Under the terms of that deal, which also includes a number of other aspects, Yahoo is the exclusive provider of technology to serve graphical display ads on the newspapers' Web sites.

But a network purely between newspapers would allow advertisers to buy space across each other's sites, Levitt said, whereas the Yahoo group entails selling ads on Yahoo's partner sites as well.

Having a common technology would make it easier for businesses to buy ads across a swath of papers with confidence that they will reach the audience they want because publishers are not using multiple ad platforms.

Gannett and Tribune have said before that they are developing an ad network but have not said which publishers they were courting.

They so far have avoided the Yahoo group because of concerns over how it would be governed, and questions about the effectiveness of Yahoo's technology.

Gannett and Tribune are expected to brief Yahoo group members about their ad network plans at a regularly scheduled consortium meeting in Dallas next week, the sources said.

Some executives whose companies are Yahoo members said they were dismayed that Cox, Hearst, and MediaNews were talking with Gannett and Tribune. The news first appeared in the Chicago Tribune on Tuesday.

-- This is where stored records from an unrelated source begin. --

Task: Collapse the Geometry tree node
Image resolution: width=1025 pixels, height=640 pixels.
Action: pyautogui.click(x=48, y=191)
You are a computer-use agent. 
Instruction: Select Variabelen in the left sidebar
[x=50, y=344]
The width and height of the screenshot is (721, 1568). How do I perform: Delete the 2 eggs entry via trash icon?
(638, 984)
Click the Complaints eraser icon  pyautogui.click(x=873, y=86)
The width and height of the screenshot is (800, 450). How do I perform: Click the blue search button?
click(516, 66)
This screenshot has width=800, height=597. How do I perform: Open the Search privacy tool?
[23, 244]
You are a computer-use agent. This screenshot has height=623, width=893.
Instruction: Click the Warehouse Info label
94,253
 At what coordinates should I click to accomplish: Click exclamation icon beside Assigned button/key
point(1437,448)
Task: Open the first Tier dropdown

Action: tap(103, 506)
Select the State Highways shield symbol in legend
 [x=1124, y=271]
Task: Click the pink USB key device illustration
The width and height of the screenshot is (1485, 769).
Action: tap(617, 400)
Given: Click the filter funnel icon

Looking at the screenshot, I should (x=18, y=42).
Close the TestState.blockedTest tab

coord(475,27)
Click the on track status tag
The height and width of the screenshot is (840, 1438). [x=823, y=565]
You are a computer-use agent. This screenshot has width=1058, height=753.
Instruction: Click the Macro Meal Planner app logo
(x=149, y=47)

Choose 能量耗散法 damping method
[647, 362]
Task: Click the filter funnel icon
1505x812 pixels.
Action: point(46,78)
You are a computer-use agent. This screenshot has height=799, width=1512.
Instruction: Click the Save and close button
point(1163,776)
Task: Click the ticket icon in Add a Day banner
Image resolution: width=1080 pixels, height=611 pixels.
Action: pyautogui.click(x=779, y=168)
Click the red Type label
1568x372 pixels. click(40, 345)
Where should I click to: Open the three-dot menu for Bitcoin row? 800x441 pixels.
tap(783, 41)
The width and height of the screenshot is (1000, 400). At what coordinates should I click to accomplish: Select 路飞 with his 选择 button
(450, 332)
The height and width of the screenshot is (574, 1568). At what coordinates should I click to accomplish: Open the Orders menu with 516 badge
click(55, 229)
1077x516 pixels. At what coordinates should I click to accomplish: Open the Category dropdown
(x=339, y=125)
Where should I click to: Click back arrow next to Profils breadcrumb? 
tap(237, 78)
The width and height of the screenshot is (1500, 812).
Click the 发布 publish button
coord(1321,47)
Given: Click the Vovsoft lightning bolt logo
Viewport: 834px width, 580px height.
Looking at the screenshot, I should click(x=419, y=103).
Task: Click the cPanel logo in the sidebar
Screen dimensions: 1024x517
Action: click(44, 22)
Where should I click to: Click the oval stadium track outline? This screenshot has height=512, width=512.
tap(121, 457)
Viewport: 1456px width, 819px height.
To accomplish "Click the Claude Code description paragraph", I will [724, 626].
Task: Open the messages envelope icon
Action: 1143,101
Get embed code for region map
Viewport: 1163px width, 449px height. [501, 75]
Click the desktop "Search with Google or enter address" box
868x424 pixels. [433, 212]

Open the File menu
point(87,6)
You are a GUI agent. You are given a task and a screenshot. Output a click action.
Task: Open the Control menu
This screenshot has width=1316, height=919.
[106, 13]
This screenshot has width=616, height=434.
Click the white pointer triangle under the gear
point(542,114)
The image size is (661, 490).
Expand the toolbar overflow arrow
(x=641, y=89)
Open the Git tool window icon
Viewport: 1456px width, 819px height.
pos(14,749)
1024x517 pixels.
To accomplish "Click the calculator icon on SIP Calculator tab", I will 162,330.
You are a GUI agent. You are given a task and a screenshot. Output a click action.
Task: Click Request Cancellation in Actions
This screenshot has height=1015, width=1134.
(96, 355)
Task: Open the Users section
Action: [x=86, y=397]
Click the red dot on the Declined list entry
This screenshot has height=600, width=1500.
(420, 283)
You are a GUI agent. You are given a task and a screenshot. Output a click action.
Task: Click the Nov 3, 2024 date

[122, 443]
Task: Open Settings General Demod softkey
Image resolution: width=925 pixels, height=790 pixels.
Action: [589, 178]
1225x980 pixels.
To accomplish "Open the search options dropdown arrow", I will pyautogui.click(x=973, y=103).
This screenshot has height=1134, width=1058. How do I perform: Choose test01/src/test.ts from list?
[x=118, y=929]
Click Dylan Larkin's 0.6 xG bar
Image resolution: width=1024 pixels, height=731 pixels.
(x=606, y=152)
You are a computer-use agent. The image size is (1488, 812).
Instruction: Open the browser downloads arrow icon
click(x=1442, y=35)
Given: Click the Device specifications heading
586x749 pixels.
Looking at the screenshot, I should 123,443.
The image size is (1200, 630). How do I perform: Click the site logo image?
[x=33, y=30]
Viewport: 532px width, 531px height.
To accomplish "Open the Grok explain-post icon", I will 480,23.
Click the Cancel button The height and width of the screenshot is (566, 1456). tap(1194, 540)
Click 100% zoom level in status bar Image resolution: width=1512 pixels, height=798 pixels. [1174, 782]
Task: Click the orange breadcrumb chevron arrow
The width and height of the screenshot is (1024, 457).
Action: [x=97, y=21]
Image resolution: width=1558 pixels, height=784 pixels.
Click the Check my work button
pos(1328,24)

"My reaction to it was just disappointment at the timing because we do want to talk, all of us together, about options that would be more inclusive and not potentially divisive," said one member of the group, who declined to be identified because he is not authorized to speak for his company.

The source added that the consortium and Gannett and Tribune still could find ways to collaborate that could lead to more unified approaches to attracting advertising dollars, especially with more unified ad technology systems.

"Now there's two, whereas before, there literally were 42," the source said. "I would say from a national advertising perspective, that it's an enormous step forward."